The report states that because GW uses community service in its advertisements for prospective students, like in its “Classroom, City, Campus” admissions motto, there should be more of an emphasis on service-learning at GW.
“Many (students) have expressed dismay that more classes do not offer Service-Learning opportunities,” the report said.
Thirty-six faculty members in 21 departments incorporate service-learning into their classes, representatives from the University said. Dr. Phyllis Mentzell Ryder requires the students in her University Writing course to perform community service.
“Service-learning keeps us focused on how academic research can work in the real world and helps students to stay engaged in their research project,” she said.
GW students contributed more than 55,000 hours of service by over 2,500 students, valued at over $1.5 million the last academic year.
Students at American volunteered 64,900 hours of community service last year, and Boston University students volunteered 75,000 community service hours, according to community service centers in those universities. Georgetown students spent a total of 30,000 hours volunteering.
In 2006, GW was ranked number one in the country for producing the most Peace Corps volunteers of any mid-sized college or university. In 2005, GW was ranked No. 4 in the country for our dedication to service by the Washington Monthly College Guide, and was also featured as a national model for civic engagement by Colleges with a Conscience, which is published by the Princeton Review.
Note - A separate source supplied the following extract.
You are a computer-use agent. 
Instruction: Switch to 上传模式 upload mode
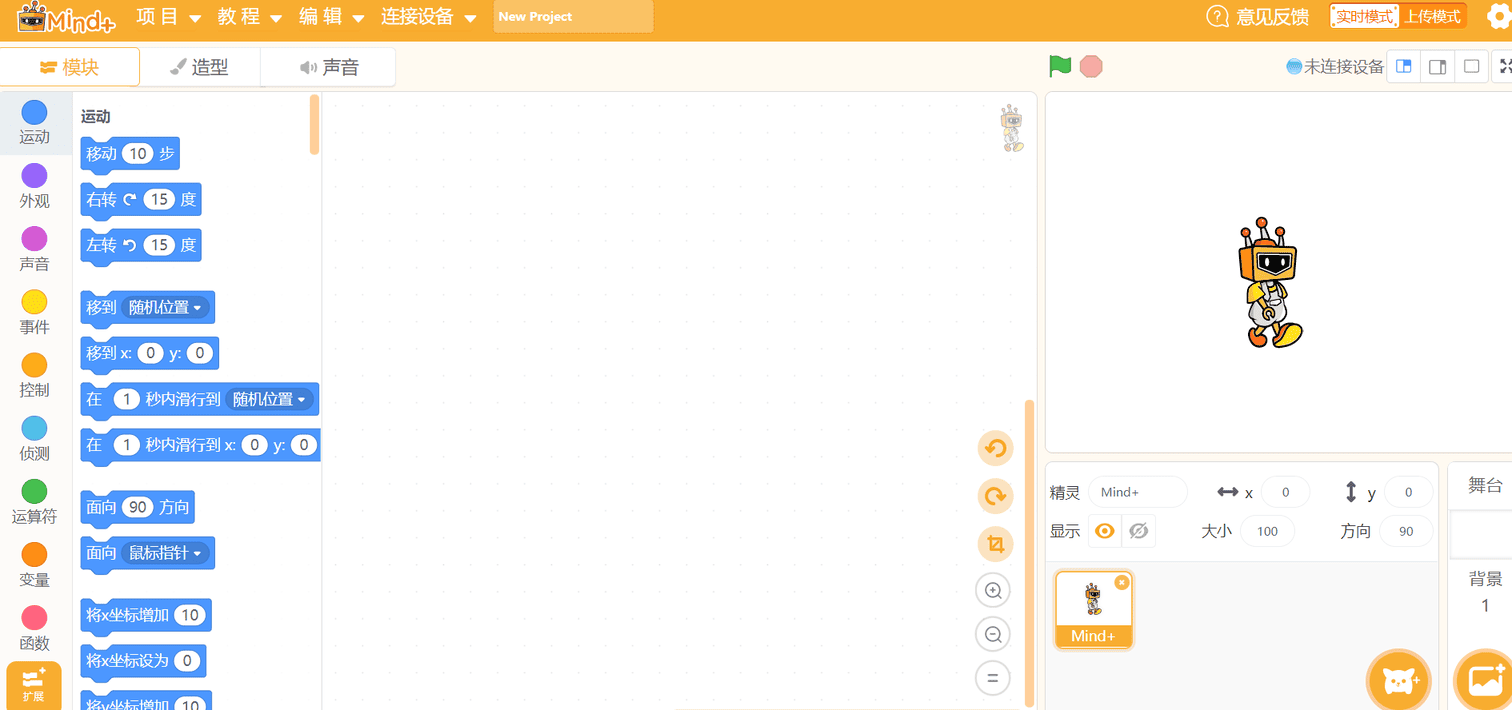pyautogui.click(x=1433, y=16)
“I think that as the OCS has grown and information about service learning has been more readily available, it has become more popular within teaching,” said sophomore Amanda Formica, service learning assistant to OCS. “This and the administration taking an active interest in service learning all raise awareness on campus,”
Junior Amy Dorfman, a human services major, said students need to see D.C. as not just a political hub, but also a city with social problems.
“I think that it (community service) helps us become a better community partner,” she said. “While D.C. may be the center of the national political power, it is also a community with large problems of racial, economic, and social injustice, poverty, domestic violence. Sometimes we forget that we’re living in a community with domestic and national issues.”